Hoy, cuando lean esta columna, también habrán leído y oído montones de tópicos sobre la Ley de Memoria Democrática que presentó el Gobierno ayer. Como quería un punto de vista diferente, me he ido a un diario muy conservador (que ha cubierto la noticia con asepsia, como debe ser) y me he leído los comentarios. (Inciso: siempre leo los comentarios, incluso los que me escriben a mí. Desde aquí un saludo a quien calificó la semana pasada mi columna como «de cuñado»). Pero a lo que iba. En los comentarios leo cosas tan locas como que desde hoy somos una dictadura estalinista, y que más vale apoyar la independencia de Cataluña y Euskadi porque por lo menos podrán huir de lo que nos espera (¿?); otra persona escribe que mucho ocuparse de los muertos de hace 80 años, pero que no les preocupan los del covid; otro usuario (o usuaria, a saber con los apodos que se pone la gente) dice que la mayoría de nuestros abuelos y padres se perdonaron y vivieron en armonía, que p’a qué liarla ahora, con lo bien que se vivió cuarenta años en España; y ya, mi favorito es este comentario, que transcribo literalmente: «Qué manía de querer dar otro final a la historia. Perdieron la guerra y ahora la memoria y la dignidad. Mis hijos no tienen por qué estudiar una historia sesgada por el odio».

¿Qué por qué es mi favorito?

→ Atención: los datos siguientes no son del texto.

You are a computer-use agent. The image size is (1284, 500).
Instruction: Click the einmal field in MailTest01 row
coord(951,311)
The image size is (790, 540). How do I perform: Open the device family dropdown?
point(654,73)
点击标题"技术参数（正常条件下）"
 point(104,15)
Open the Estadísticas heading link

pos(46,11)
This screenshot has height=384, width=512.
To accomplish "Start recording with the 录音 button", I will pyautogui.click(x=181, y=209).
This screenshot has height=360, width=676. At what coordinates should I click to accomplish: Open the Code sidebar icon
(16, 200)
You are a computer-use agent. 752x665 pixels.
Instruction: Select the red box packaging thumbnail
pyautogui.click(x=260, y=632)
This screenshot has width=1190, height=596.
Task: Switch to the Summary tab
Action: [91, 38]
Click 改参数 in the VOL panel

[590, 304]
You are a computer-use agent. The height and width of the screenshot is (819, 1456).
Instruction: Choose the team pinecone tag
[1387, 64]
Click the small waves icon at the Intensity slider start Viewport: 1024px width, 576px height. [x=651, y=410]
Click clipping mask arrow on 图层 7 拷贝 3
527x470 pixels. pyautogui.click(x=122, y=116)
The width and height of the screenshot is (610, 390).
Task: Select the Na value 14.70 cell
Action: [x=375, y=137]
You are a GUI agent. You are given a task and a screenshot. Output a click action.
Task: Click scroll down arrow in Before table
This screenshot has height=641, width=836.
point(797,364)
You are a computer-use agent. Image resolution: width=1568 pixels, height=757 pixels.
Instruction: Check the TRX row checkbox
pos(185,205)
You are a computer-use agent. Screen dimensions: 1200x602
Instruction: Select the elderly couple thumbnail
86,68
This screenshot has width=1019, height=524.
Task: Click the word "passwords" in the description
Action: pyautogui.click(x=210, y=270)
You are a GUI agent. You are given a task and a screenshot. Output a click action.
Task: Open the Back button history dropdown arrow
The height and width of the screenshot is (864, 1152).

Porque si alguien me pregunta por qué hay que aprobar esta ley de Memoria Democrática es para combatir el pensamiento de individuos (o individuas) como el que ha escrito esto. Para su desgracia, la historia es pendular, y ahora toca reivindicación y perdón, que nunca olvido. Y si no le gusta, puede ir marchando a algún país más amable con su ideología, tipo Corea del Norte o similar.